Stored records:

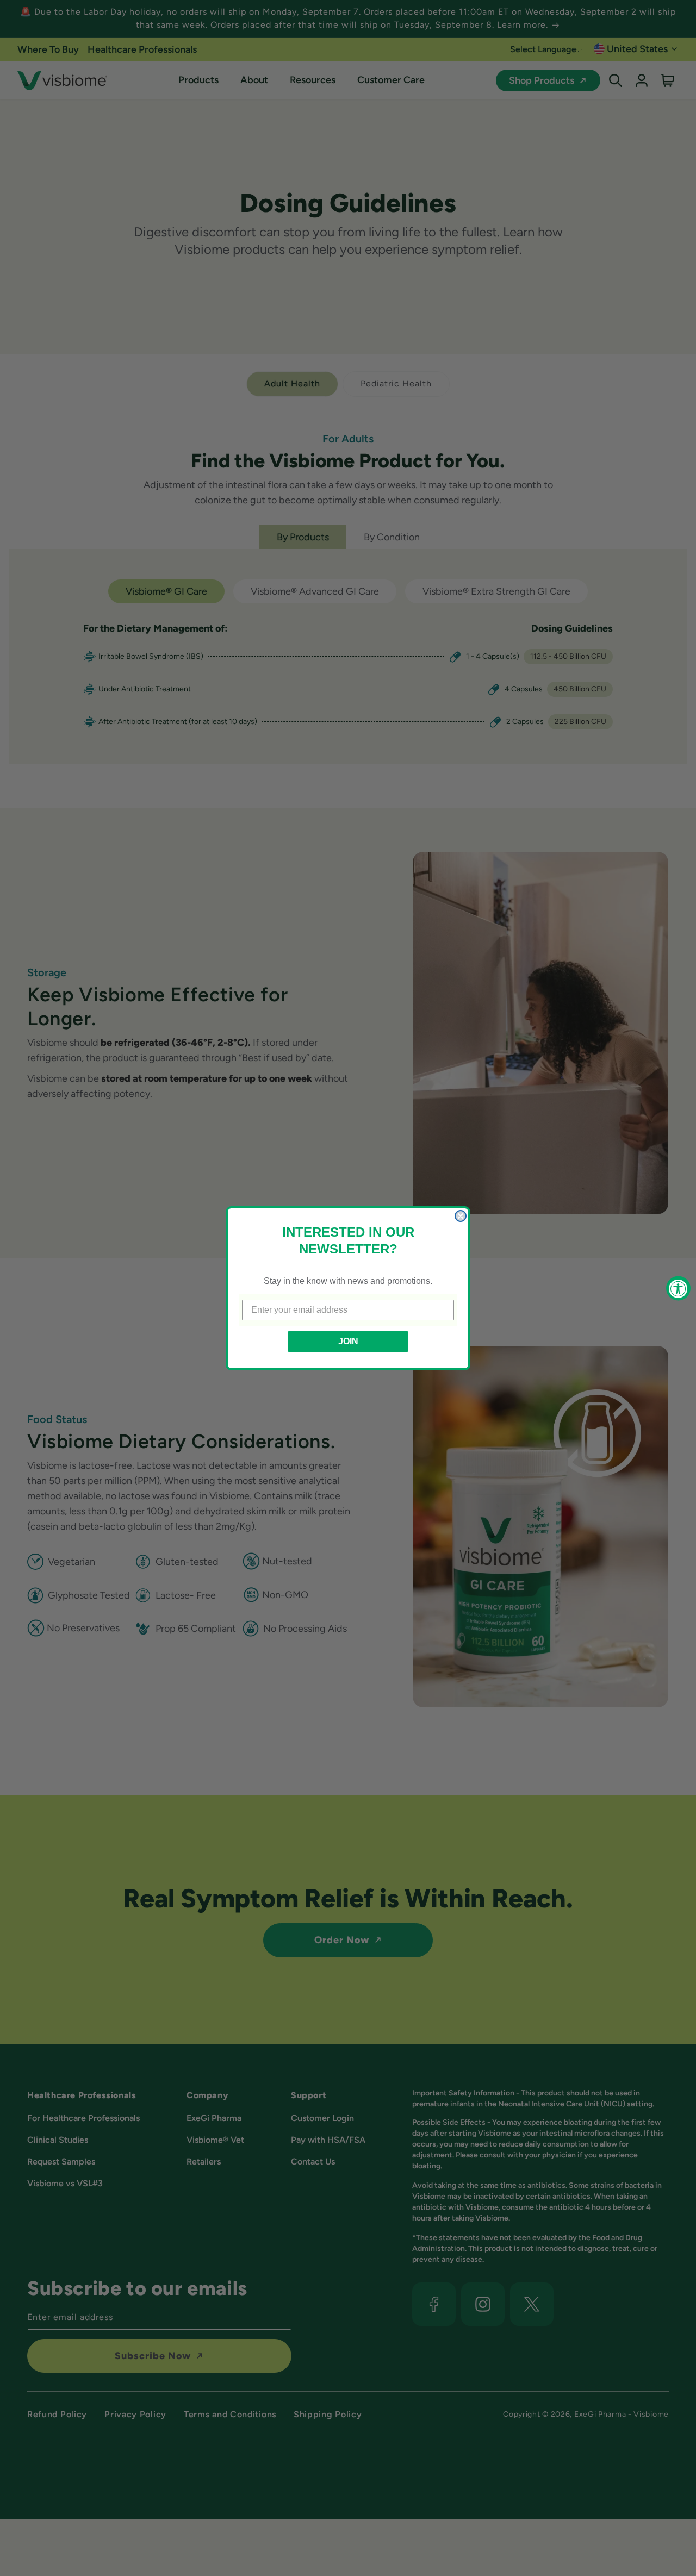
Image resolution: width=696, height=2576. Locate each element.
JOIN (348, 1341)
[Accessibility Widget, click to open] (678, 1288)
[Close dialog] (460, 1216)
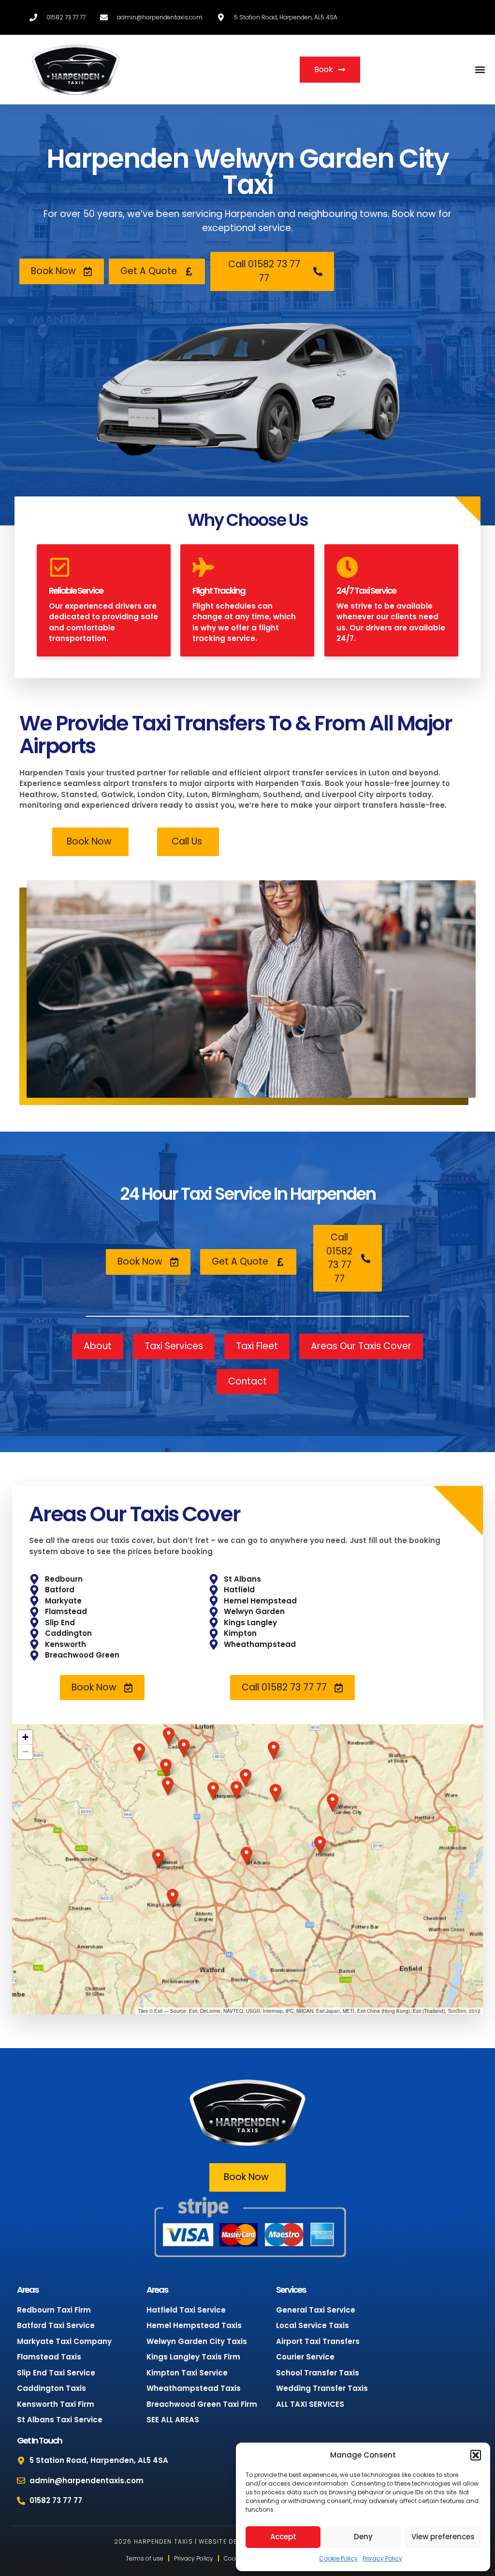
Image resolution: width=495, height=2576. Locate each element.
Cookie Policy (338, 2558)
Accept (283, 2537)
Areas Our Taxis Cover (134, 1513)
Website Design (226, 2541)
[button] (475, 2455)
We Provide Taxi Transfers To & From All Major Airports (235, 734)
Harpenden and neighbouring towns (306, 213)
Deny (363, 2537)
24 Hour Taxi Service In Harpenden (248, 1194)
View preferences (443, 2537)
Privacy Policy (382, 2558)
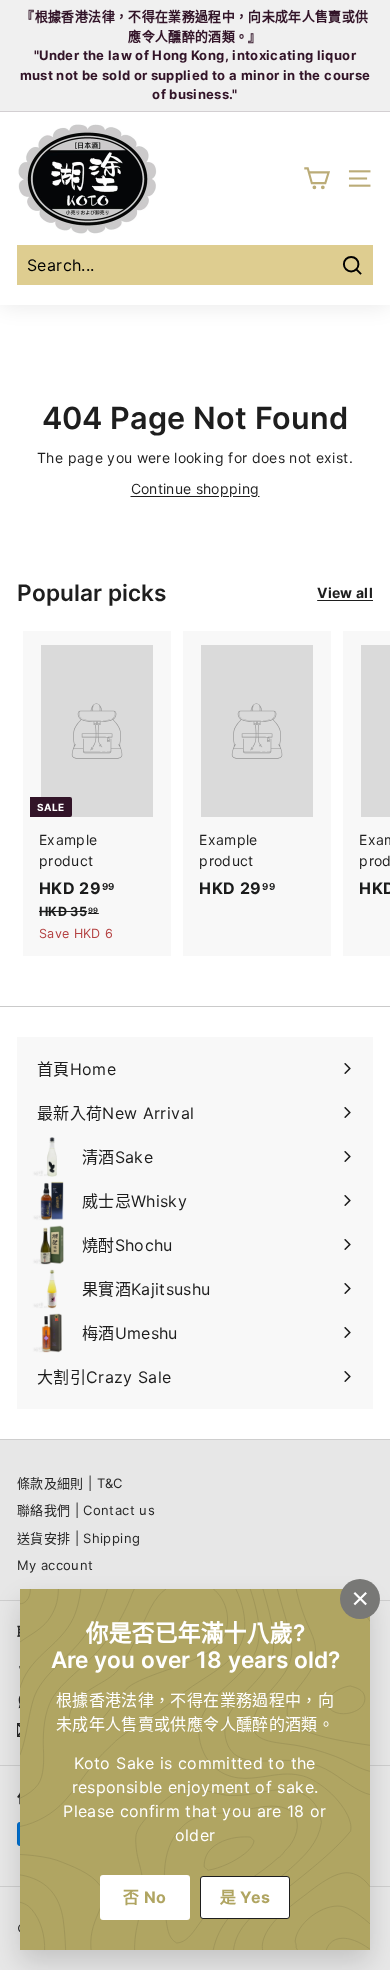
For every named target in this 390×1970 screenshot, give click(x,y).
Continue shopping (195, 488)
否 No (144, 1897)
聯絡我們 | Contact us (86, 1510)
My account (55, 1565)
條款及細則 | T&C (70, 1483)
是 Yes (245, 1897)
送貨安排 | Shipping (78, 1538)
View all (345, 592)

> **Directions for this task**:
Output only an exact transcription of the lines above from the one with "We Provide Taxi" up to and including the one with "Privacy Policy (382, 2558)".

> **Output**:
We Provide Taxi Transfers To & From All Major Airports (235, 734)
Harpenden and neighbouring towns (306, 213)
Deny (363, 2537)
24 Hour Taxi Service In Harpenden (248, 1194)
View preferences (443, 2537)
Privacy Policy (382, 2558)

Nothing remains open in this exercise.